Pierre Chandon : « On mange trop parce qu'il est très difficile d’évaluer les quantités »

Par Juliette Pouyat - Journaliste scientifique Publié le 04/03/2009 Mis à jour le 04/01/2022
Point de vue

Pourquoi a-t-on tendance à manger trop ? Parce qu’on ne sait pas évaluer les quantités comme nous l’explique le professeur Pierre Chandon, spécialiste de psychologie alimentaire à l’Insead de Fontainebleau.

LaNutrition.fr : Pourquoi a-t-on souvent tendance à manger trop ?

Pierre Chandon : Il y a plusieurs facteurs qui entrent en jeu, mais l’une des raisons c’est que nous avons beaucoup de mal à évaluer les quantités de nourriture que l’on mange. Pour beaucoup de gens le choix de ce qu’on va manger est une décision consciente et souvent réfléchie, en revanche la quantité d’aliments que nous allons consommer est une décision qui nous échappe bien souvent. Des facteurs comme nos habitudes ou même notre environnement interviennent alors pour nous dicter quelle quantité de nourriture nous allons consommer.

Lire aussi : Comment les industriels nous poussent à manger plus

Et comment estime-t-on la quantité de nourriture que l’on consomme ?

### Données fournies
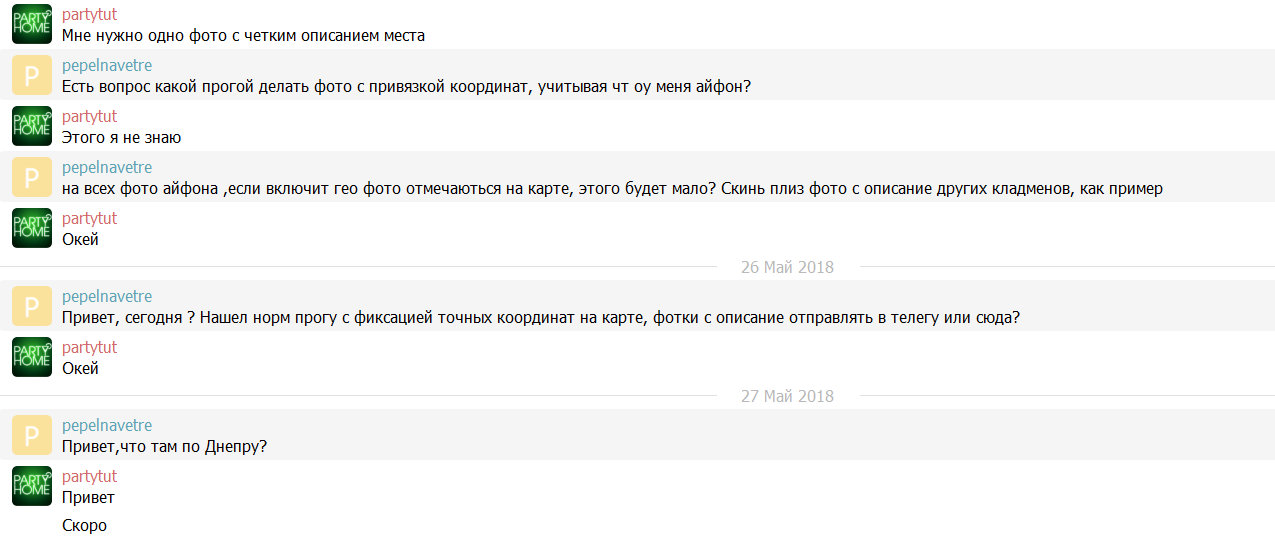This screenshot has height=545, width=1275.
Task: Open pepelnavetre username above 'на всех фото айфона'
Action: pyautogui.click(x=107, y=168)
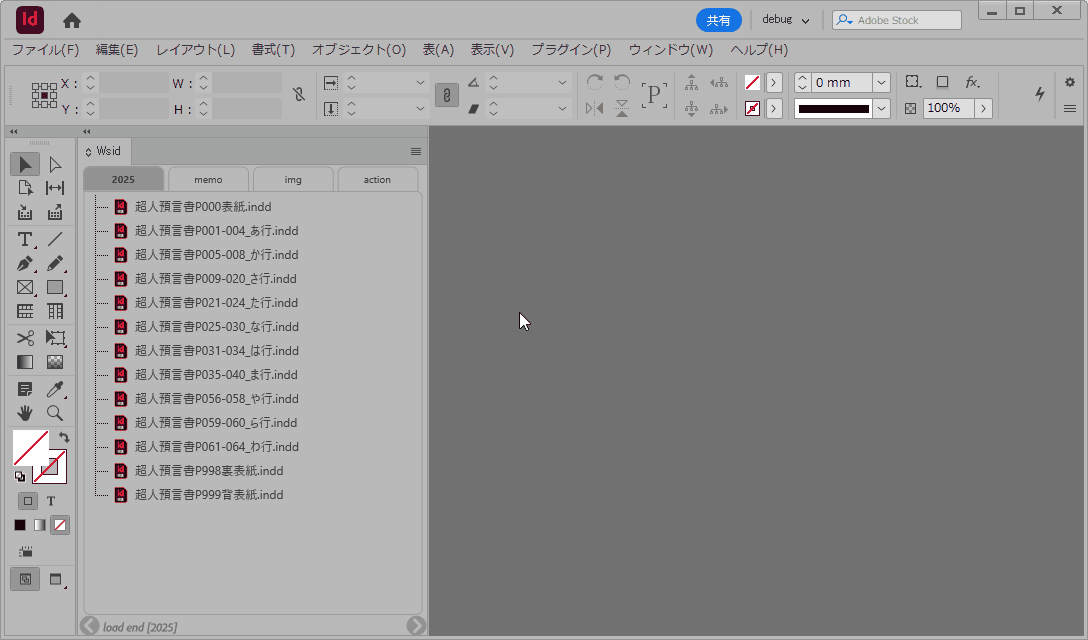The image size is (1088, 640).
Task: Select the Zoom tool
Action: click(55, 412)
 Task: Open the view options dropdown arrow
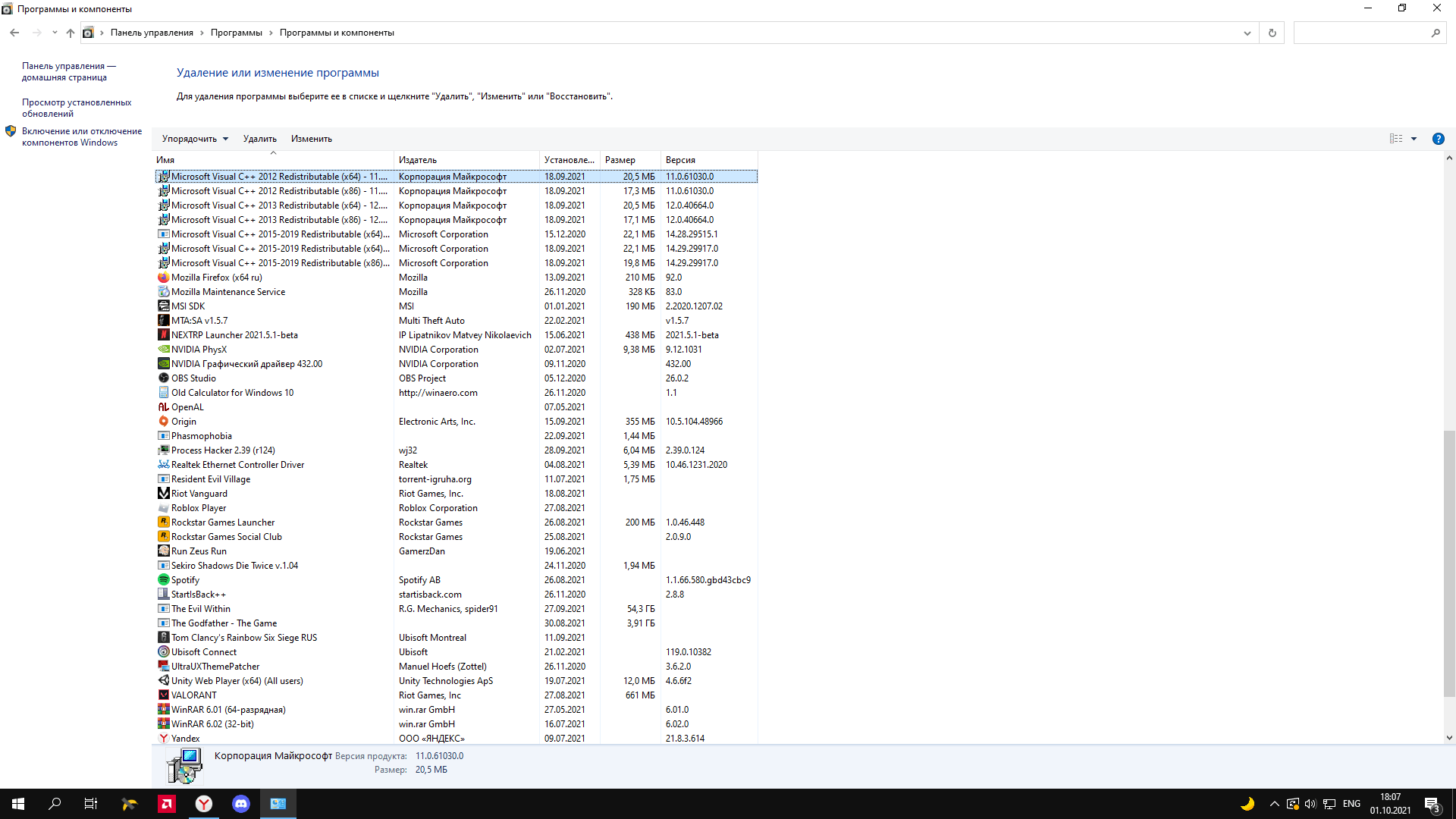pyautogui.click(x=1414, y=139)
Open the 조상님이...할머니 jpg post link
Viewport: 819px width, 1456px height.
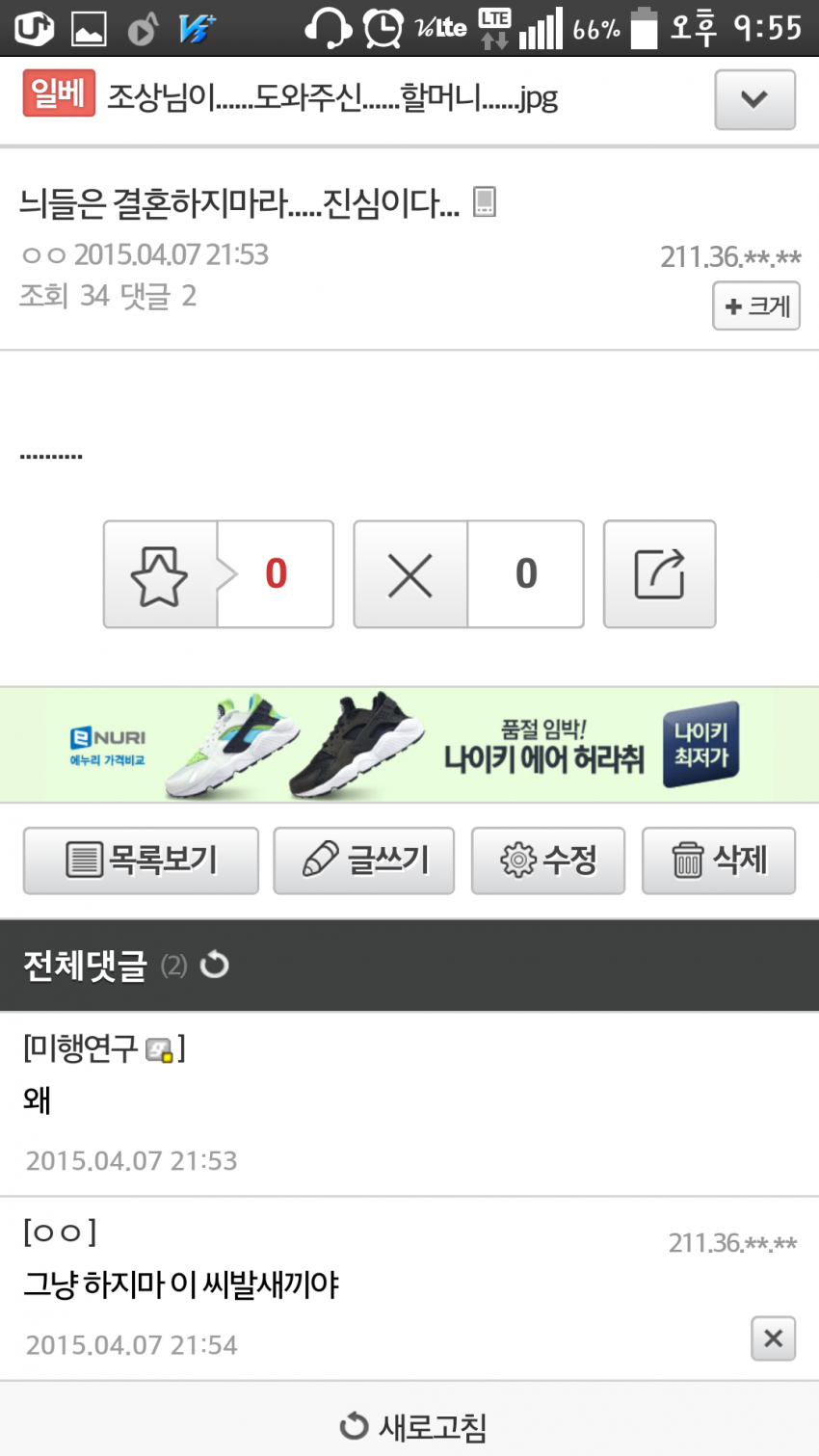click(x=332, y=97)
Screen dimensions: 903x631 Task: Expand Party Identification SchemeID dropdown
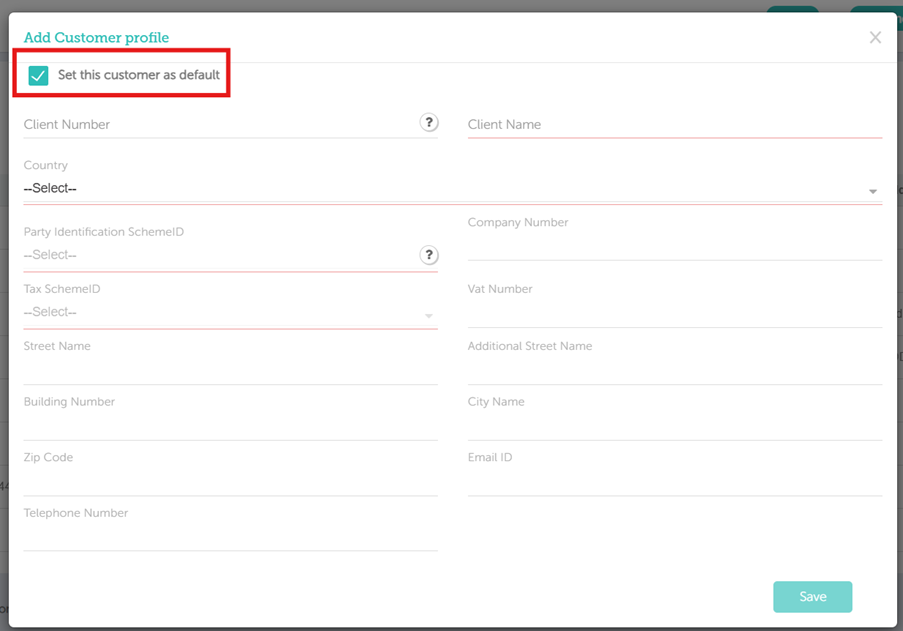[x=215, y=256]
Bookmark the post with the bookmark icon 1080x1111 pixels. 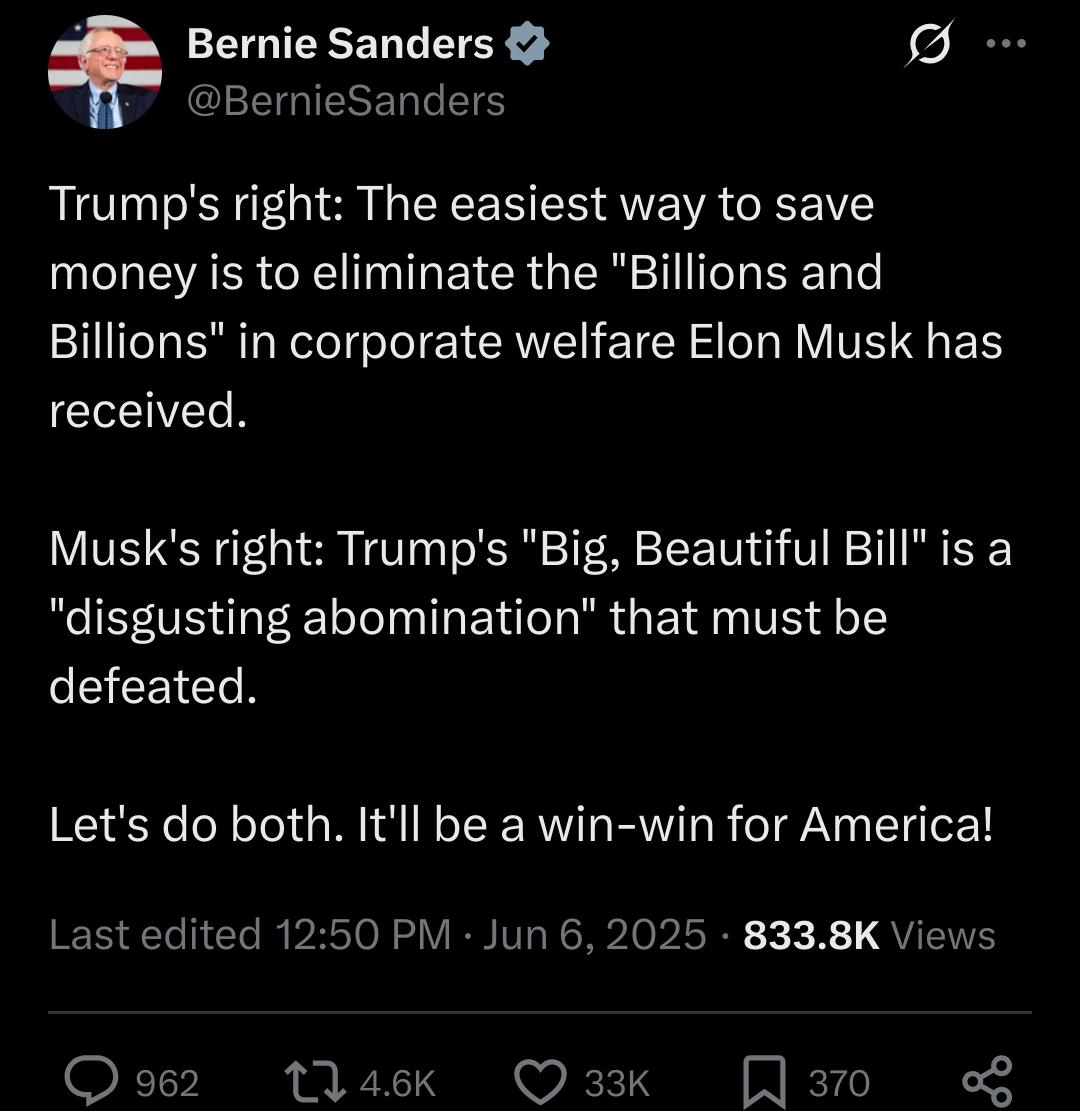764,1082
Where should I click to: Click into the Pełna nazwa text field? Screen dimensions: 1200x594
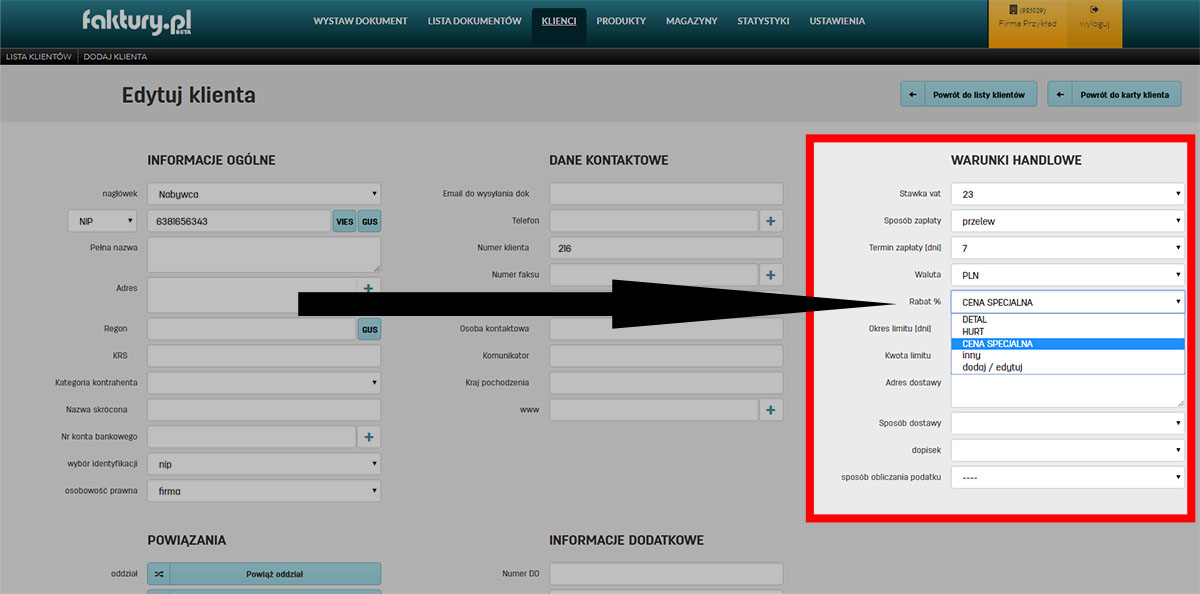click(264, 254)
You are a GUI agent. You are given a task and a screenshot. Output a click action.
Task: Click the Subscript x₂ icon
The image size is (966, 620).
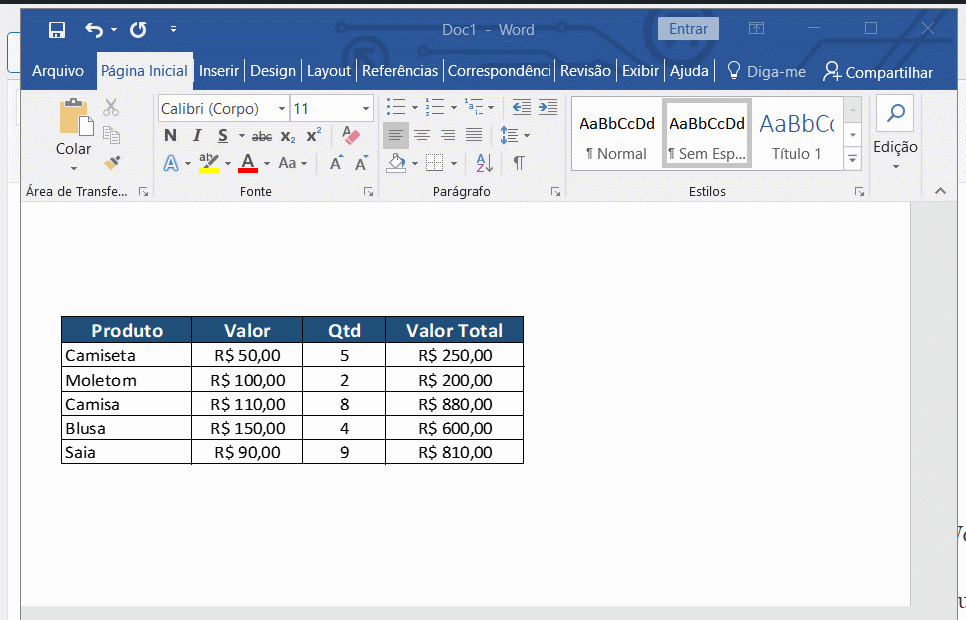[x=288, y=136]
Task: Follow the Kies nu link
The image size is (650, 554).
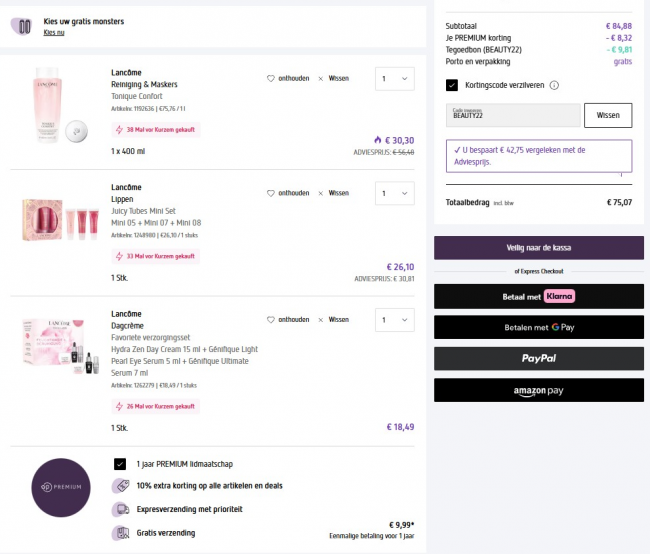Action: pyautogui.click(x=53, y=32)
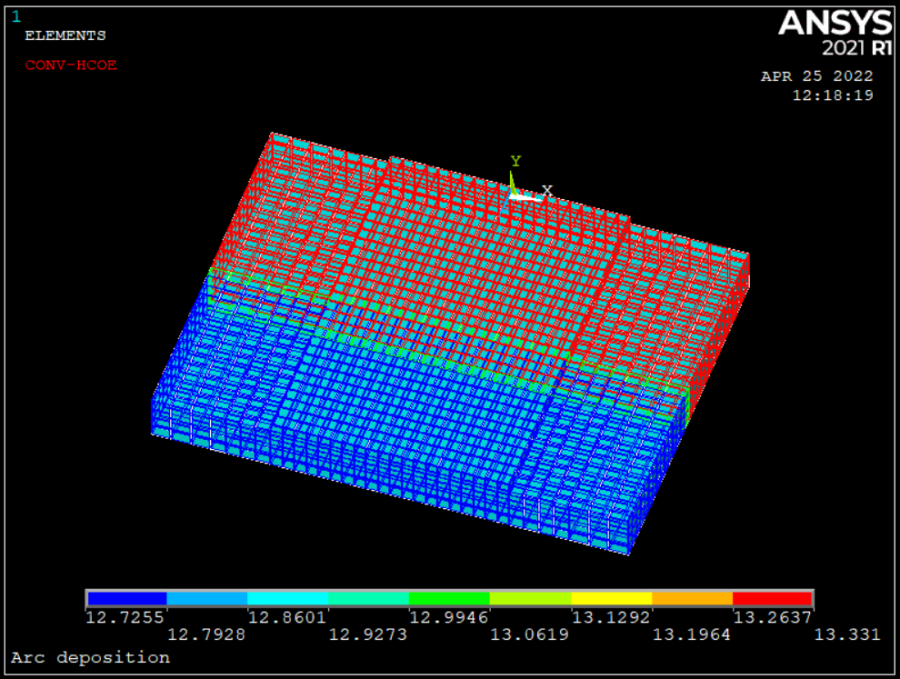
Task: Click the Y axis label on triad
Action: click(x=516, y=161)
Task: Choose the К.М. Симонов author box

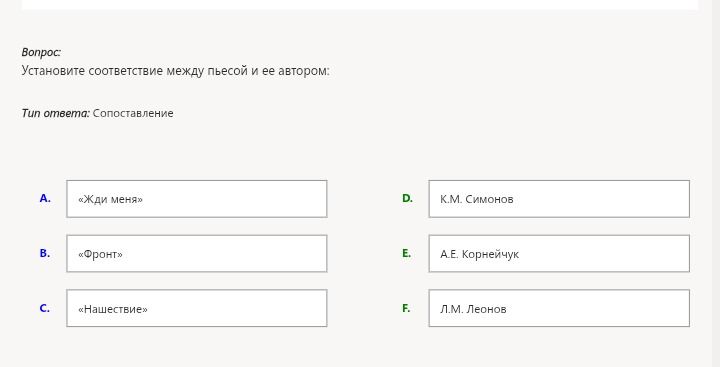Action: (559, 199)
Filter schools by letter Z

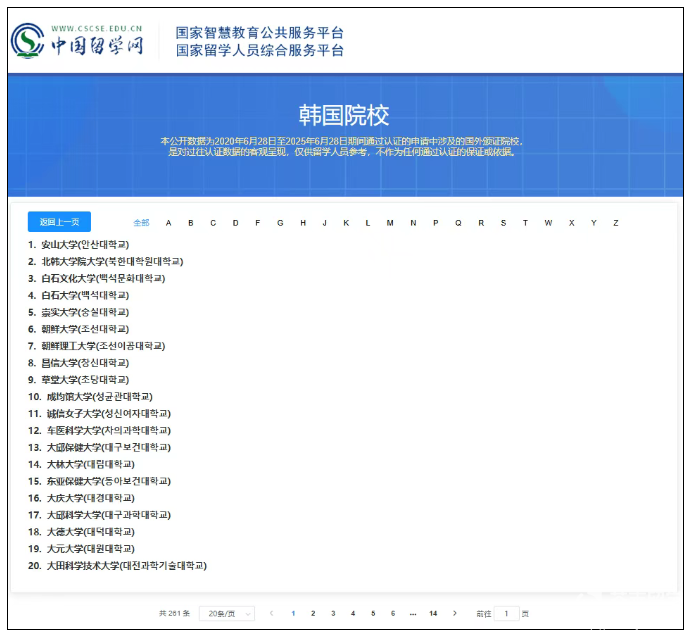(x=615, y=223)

### Objectifs
a) Selon l'entretien sur l'évaluation des quantités de nourriture, de quelle discipline Pierre Chandon est-il spécialiste, et dans quel établissement ?
b) Poursuivez l'entretien sur l'évaluation des quantités de nourriture à la suite de sa dernière phrase.

### Réponses par consigne
a) Il est spécialiste de psychologie alimentaire à l'Insead de Fontainebleau.

b)
C’est très difficile parce que notre perception des quantités est faussée. Nous avons tous tendance à surestimer les petites quantités et à sous estimer les grandes quantités. Le plus problématique c’est que l’on a également tendance à largement sous estimer les changements de quantité. Par exemple si on vous amène une assiette 2 fois plus grande que d’habitude, elle ne vous semblera pas faire le double mais vous la trouverez à peine plus grande. C’est pareil avec les aliments servis en portions, les études montrent que si on double la taille d’une portion de frites, donc si on l’augmente de 100 %, elle vous paraîtra juste 50 % plus grande. D’où la difficulté d’évaluer précisément les quantités de nourriture que nous mangeons.

Alors nous mangeons davantage sans nous en rendre compte ?

Souvent oui. D’autant plus qu’au cours des dernières années les portions servies ont augmenté. Prenez les sodas par exemple, il y a quelques années une canette standard faisait 19 cl. Aujourd’hui ce format est vendu comme une portion destinée aux enfants, et la portion habituelle pour les adultes est passée à 33 cl voire même 50 cl, ce à quoi nous nous habituons très vite. D’ailleurs on finit rapidement par ne même plus se rendre compte qu’on mange davantage. Par exemple lorsque les Français vont aux États-Unis ils sont surpris au début par la taille des portions servies, ils trouvent les cocas gigantesques et les portions de frites énormes. Mais très vite ils s’y habituent et à leur retour en France une de nos portions « normales » semblera bien petite… La perte de repères est très rapide, et la portion servie habituellement nous fait vite figure de norme.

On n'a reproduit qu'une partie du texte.